There are currently a few technical issues that prevent the existence of a fully open-source distributed.net while still allowing us to verify/ensure the operational capacity of all clients. Some of these major issues are highlighted here, as well as some of our evaluations of these issues. There are many other remaining issues that usually are classifiable as a subset of one of these problems. It is highly suspected that all of these problems are not fully solvable in a fully secure manner.

Operational Code Authentication

We have programs that perform a known behavior (test all possible keys within a sequence), and produce output that is dependent upon the known behavior (out buffer files). It would be desirable to be able to determine if the output of a given instance of our program that was running on an "untrusted host" was in fact generated by an instance of our program with the same behavior.

When running on an "untrusted host", it cannot be guaranteed that a given program is running without modifications to it that could alter its expected behavior in a way that could produce valid-but-inaccurate output.

For distributed.net's clients, valid-but-inaccurate output would mean that the client would claim to have completed the work assigned to it, when it has in fact not done so at all. It would be desirable to have tolerance of a limited scope of modifications to the client, such as allowing cosmetic or functional changes that do not alter the work-completion expectation.
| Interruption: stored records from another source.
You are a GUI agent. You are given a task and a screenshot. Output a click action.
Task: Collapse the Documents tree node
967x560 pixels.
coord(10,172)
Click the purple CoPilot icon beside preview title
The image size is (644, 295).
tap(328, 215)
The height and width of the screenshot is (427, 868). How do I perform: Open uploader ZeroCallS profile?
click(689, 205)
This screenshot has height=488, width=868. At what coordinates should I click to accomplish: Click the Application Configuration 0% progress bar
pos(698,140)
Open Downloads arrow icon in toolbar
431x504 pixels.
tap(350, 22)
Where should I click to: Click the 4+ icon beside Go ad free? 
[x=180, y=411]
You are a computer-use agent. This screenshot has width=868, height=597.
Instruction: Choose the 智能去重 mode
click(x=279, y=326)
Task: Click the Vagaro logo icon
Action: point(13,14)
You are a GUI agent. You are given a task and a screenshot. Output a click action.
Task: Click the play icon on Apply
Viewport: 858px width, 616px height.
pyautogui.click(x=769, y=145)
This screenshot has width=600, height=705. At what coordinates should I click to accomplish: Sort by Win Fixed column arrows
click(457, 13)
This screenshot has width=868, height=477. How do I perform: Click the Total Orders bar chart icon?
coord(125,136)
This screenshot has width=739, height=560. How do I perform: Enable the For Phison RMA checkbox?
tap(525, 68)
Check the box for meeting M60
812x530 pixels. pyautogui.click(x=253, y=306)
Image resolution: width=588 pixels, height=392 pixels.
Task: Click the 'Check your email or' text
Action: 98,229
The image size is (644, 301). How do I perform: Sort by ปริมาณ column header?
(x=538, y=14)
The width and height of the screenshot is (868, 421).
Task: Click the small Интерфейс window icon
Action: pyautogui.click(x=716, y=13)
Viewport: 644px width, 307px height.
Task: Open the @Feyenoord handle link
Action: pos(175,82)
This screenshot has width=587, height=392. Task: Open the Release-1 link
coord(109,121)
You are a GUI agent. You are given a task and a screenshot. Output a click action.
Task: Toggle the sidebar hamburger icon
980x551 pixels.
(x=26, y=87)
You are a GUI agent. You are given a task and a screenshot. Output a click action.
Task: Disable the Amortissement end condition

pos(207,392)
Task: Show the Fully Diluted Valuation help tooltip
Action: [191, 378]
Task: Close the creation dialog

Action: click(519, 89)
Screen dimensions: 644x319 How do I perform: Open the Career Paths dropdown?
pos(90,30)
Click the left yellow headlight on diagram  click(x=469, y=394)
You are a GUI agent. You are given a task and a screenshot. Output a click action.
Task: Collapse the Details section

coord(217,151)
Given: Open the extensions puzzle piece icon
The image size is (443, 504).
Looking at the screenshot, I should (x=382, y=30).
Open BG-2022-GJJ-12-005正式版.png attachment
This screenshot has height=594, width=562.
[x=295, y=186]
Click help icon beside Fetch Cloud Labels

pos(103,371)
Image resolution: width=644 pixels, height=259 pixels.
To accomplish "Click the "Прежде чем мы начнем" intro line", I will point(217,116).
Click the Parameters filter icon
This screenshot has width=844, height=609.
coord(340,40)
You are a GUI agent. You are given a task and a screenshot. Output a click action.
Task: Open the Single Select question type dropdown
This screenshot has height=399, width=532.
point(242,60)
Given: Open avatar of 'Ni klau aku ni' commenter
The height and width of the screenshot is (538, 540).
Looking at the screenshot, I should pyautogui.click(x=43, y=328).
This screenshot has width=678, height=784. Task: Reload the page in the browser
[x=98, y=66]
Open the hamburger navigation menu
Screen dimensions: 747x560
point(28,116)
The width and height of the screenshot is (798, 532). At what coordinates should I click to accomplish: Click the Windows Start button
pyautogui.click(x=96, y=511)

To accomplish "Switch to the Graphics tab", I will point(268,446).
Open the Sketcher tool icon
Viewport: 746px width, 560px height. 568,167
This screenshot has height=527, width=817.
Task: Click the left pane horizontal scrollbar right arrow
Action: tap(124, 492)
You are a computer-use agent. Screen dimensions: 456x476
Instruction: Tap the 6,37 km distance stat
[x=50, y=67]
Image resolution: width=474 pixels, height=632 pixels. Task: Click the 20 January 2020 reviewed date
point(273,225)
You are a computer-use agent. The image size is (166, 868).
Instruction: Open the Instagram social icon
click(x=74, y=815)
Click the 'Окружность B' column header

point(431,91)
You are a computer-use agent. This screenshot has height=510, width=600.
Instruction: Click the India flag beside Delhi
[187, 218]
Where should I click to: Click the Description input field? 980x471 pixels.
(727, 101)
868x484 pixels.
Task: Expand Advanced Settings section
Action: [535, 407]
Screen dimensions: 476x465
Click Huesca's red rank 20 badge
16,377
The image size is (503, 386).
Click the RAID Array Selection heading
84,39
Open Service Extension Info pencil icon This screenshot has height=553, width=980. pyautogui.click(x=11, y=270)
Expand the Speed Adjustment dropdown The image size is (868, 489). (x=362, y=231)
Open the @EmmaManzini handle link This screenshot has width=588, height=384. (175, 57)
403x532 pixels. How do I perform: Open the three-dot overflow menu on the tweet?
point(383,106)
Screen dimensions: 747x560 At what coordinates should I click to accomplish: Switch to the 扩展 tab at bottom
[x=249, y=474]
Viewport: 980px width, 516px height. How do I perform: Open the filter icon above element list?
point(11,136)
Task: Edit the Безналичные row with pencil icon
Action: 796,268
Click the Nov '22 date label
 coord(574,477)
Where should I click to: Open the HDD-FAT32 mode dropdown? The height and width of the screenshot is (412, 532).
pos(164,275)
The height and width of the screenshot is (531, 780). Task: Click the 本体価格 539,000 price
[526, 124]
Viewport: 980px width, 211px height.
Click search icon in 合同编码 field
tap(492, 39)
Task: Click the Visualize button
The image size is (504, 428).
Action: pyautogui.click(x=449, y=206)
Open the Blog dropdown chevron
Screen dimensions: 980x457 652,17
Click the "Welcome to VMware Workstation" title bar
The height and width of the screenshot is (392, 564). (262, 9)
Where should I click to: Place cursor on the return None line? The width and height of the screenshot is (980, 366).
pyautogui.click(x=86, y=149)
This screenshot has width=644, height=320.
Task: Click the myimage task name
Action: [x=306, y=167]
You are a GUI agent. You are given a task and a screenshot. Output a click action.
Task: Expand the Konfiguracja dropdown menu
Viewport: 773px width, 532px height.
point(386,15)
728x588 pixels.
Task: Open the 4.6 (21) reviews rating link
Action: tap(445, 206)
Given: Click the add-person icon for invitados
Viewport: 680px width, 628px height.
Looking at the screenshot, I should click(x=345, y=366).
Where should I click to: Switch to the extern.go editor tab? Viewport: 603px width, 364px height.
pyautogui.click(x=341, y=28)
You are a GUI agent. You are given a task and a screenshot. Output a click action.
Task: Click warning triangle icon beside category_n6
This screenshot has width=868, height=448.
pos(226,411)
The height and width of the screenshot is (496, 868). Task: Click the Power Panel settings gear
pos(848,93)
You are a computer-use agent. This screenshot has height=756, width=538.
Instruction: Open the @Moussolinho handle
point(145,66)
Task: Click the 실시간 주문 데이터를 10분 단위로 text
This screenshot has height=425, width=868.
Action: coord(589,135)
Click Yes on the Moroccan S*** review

Unfortunately, since the code is running on an untrusted host, you cannot rely upon safety measures that are implemented entirely on the client side, since the behavior of this checking can be altered or completely bypassed by modifying the code. Examples of types of checks that this includes are:

  • Runtime checksum computation of the executing binary. These computations can be modified such that the computation is not actually done, and instead a pre-computed constant is used (determined by observing the behavior of a valid client). Even if you assume that the checksum verification cannot be bypassed (which is not possible to ensure), nothing prevents a clever individual from dynamically patching the binary in-memory once the checksums have been done. Note that this category also includes cryptographic code-signing or signature verification techniques.
  • Binary obfuscation. There are many techniques to discourage reverse-engineering attempts on binaries that are done at runtime, such as self-decompression, self-decryption, self-checksum verification, anti-debugger roadblocks, and others.
  • Operational self-checks. Attempts by the client to actively "test" execution paths to compare the output of known test-cases are ineffectual, since it is possible to do any of the following: alter the self-check harness to ignore or not perform the test results; alter the self-check harness to unknowingly call a duplicated copy of the affected functions that have not been modified; alter the affected functions to detect self-check invocations and return valid test results.
  • Cryptographic signing of transmitted data. This method attempts to distinguish an "official" version from non-official versions ("official" versions contain an embedded "official" private key for the data signing). Although this permits identification on the remote end, the distributed binaries must contain a private key, which is admittedly not going to be very private anymore. Nothing prevents tampering with an official binary to make it unknowingly sign invalid data that it produces. Also, nothing prevents the private key from being manually extracted from an official binary (via reverse engineering) and inserted into a non-official binary. Obfuscation attempts to hide the private key are inadequate, since an official binary eventually must derive the private key during its operations.
  • a combination of the above, such as using the result of a self-check as a seed/key to decrypt a final portion of the code at runtime, will also be ineffective. There are also many other possibilities.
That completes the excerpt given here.